Accommodations on Nantucket are extremely limited: there are approximately 1200 beds available in high season, and 40,000 visitors make their way to the island on a busy summer day. Translation: reserve early! Sure, the spontaneous traveler may find a last minute cancellation, but you are much better advised to plan your trip to Nantucket thoughtfully, making ferry, dinner, and hotel reservations ahead of time.
Bed and breakfasts are plentiful in Nantucket Town, with choices like the Martin House Inn, the Anchor Inn and the Ivy Lodge Bed and Breakfast all at the top of the list in terms of quality and comfort. Also look into some of the many unique hotels, like the White Elephant Hotel Residences, which is over a century old and offers guest townhouse style lodging. The views from the hilltop Cliff Lodge are stunning, while the Ships Inn offers the historic appeal of being the home of a former abolitionist.
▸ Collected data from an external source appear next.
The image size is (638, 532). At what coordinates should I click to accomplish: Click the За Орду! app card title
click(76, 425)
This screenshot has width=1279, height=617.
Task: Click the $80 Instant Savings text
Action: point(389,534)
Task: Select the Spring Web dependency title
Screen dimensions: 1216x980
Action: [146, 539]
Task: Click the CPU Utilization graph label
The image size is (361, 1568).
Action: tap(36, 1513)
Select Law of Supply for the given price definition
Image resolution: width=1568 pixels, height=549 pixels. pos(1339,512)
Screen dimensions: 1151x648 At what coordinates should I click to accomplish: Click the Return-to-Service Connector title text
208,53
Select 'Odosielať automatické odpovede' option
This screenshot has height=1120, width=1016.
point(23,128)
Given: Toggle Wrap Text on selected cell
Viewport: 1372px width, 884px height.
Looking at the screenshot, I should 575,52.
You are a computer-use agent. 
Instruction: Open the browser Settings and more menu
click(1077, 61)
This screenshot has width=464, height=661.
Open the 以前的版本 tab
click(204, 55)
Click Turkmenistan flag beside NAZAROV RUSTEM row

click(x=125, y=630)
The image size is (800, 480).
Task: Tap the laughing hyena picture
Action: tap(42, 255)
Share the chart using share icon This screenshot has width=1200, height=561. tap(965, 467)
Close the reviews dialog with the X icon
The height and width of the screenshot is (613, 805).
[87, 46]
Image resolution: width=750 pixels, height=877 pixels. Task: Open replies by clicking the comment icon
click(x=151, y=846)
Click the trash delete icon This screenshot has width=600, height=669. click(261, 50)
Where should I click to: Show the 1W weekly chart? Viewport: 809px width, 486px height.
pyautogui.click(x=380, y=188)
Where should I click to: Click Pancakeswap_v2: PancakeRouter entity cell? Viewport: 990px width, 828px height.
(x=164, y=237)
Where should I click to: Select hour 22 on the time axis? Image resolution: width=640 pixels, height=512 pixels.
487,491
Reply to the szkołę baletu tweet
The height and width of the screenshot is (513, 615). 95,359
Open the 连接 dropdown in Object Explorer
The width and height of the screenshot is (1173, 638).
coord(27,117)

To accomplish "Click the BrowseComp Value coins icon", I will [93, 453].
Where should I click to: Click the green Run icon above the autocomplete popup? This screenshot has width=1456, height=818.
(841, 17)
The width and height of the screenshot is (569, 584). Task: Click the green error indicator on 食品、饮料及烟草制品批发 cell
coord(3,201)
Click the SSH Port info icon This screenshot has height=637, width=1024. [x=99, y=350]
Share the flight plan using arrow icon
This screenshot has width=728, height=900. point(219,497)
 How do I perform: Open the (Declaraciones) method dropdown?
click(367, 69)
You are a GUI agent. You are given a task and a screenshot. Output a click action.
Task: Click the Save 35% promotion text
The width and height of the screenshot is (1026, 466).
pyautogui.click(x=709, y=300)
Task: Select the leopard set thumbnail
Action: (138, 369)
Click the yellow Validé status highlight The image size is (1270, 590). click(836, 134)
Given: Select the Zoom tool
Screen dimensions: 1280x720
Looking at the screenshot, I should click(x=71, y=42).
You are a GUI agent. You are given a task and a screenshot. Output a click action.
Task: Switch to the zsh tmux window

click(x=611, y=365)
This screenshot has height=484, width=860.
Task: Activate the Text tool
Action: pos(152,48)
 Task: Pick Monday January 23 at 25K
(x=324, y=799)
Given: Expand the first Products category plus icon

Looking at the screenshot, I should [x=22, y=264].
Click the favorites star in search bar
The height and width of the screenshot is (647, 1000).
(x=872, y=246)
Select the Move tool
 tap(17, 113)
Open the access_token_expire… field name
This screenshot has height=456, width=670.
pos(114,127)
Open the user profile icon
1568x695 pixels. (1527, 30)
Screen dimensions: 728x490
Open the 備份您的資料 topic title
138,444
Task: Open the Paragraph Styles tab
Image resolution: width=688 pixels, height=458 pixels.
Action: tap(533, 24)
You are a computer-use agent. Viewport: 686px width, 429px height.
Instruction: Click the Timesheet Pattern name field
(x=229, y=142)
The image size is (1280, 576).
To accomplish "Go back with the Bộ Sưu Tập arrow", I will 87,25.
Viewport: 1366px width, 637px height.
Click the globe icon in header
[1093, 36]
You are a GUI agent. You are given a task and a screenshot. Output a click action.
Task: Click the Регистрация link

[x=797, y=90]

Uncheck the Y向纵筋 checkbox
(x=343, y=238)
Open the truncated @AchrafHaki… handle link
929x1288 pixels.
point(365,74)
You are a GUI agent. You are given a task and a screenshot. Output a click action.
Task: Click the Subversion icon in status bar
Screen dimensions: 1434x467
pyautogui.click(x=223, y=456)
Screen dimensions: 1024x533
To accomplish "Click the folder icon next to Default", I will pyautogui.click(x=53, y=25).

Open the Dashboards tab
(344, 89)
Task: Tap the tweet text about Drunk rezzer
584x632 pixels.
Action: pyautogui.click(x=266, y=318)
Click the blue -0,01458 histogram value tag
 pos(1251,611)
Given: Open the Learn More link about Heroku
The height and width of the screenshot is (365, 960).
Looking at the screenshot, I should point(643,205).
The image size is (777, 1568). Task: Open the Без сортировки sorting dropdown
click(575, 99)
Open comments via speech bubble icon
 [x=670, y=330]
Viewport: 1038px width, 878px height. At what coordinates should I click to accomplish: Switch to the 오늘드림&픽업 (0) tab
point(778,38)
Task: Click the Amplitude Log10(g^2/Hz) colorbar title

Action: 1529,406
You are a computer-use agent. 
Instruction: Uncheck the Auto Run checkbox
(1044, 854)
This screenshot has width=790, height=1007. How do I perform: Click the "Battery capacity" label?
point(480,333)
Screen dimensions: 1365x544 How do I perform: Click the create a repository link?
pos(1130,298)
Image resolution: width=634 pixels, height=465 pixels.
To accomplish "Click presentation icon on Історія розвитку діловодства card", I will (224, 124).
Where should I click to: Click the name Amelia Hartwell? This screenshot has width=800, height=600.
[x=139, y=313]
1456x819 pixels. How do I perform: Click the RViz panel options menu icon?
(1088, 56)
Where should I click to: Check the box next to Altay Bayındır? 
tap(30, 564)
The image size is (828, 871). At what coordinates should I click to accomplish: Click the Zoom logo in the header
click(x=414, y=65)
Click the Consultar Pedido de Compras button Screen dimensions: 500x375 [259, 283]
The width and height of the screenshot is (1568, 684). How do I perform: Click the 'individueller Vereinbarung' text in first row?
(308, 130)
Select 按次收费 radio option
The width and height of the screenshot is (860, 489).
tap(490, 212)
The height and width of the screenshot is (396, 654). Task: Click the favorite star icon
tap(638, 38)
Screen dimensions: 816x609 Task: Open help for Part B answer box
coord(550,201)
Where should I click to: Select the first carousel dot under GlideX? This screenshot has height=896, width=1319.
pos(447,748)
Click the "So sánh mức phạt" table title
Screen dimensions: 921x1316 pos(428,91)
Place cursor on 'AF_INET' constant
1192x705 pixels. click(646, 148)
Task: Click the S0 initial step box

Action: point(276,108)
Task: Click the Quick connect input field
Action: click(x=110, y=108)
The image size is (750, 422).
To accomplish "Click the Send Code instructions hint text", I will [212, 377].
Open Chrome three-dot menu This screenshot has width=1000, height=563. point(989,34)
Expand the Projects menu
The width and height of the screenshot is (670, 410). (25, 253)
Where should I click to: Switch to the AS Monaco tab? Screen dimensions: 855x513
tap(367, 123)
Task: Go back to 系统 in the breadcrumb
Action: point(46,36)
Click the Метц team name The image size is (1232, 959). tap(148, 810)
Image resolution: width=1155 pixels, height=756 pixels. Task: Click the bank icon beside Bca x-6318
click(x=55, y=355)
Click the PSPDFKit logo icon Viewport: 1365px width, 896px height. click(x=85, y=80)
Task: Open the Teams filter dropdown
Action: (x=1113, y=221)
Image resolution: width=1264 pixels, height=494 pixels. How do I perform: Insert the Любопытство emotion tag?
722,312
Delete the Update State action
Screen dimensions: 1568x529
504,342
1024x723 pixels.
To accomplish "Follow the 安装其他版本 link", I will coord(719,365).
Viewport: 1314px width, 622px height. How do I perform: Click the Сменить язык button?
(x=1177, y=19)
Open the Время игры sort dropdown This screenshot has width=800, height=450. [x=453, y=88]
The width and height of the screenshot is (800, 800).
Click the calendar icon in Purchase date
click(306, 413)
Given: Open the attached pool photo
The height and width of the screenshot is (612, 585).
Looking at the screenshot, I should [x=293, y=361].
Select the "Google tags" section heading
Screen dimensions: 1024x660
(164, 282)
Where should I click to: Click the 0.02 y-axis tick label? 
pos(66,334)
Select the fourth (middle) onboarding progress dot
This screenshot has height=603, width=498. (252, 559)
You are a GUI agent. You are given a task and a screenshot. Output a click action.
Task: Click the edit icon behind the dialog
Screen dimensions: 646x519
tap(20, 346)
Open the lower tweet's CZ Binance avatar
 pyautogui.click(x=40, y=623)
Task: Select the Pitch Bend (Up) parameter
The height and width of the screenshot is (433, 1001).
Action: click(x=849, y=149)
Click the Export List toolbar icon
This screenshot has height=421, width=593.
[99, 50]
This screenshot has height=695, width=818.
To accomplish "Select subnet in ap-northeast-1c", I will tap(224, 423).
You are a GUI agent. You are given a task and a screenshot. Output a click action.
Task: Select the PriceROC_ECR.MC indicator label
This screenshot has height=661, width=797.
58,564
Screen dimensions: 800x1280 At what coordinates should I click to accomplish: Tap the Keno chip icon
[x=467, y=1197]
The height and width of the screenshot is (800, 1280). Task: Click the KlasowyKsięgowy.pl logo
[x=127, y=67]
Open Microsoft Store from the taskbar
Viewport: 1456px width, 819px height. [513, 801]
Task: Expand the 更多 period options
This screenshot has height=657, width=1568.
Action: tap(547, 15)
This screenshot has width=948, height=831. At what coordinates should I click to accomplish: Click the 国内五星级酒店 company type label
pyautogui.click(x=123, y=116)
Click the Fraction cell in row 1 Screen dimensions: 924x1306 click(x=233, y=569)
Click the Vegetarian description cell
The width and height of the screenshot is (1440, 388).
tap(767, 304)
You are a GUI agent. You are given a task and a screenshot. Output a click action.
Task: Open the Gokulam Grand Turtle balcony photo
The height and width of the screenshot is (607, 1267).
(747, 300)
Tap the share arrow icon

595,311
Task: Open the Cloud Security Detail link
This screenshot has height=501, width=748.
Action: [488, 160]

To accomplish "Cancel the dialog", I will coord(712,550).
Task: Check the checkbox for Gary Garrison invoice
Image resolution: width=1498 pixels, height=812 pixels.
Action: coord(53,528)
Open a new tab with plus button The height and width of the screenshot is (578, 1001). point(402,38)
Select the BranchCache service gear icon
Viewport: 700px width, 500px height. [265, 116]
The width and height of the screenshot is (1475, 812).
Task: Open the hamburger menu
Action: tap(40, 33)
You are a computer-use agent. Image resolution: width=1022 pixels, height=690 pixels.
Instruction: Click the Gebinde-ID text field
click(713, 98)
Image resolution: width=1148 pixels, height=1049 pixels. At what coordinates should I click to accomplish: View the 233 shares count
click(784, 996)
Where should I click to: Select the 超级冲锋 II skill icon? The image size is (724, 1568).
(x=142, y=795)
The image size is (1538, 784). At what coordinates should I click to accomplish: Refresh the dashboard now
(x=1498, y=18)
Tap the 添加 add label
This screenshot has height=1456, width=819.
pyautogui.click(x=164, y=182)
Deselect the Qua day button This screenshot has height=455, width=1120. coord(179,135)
With such a limited number of guest accommodations, standard deposit and cancellation policies are strictly adhered to. Certain weekends, and especially in peak season, minimum stays are required, usually three days. Generally, if canceling a reservation is necessary, deposits (less 10% service fee) will be refunded up to 15 days prior to scheduled arrival. On shorter notice, deposits may not be fully refunded if the room cannot be re-booked for the entire canceled period. Be sure to clarify rates and deposit/cancellation policies with your innkeeper. It is also a good idea to make sure your needs are being met: while many lodging establishments have individual air conditioning units, refrigerators, private baths, cable TV or working fireplaces, just as many do not. (Visit the Nantucket Lodging Association's Web site, www.nantucketlodging.org, for a description of general policies, for assistance in finding a room, as well as for last-minute room availability).
To hone in on the perfect setting for your trip, ask the following questions: Do you want to be in the center of town, off the beaten path or overlooking the water? Do you want a luxurious, full-service resort with a pool, or an intimate old Nantucket home? Are you looking for an inn that includes breakfast, or would you rather feast on the delicious treats served in town? If you have trouble making up your mind, it might make you feel better to know that it is not uncommon for visitors to split their time between two inns.
When considering B&Bs, remember that they are more than just places to rest your head. They can be sources of entertainment and comfort on chilly, rainy or foggy days—not uncommon on the island nicknamed the Grey Lady. Your Inn can be where you end up spending most of your island time—sitting in front of the fire in the common room or your room, or hanging out in a library filled with books and games. Most Island B&B proprietors have a well-earned reputation for hospitality. They are a valuable source of information for what to do, where to eat, and how to get from point A to point B.
Rates are highest and the island is most crowded in-season, from mid-June to mid-September, plus Christmas Stroll, the first weekend in December. Mid-season is mid-May to mid-June, when properties are just reopening, and shoulder season, or off-season, runs from late fall to early spring. Many inns close in the off season, but you can also find excellent bargains including package deals complete with room, transportation, and meals.
Although many frequent visitors to Nantucket always return to the same lodgings, half the fun is exploring a new inn or bed & breakfast, and getting a view of the Island from a different location and owners' perspective. The personal service, idyllic scenery, proximity of most properties to Nantucket town and charm of the island ensure that anywhere you choose to stay will enhance your Island experience.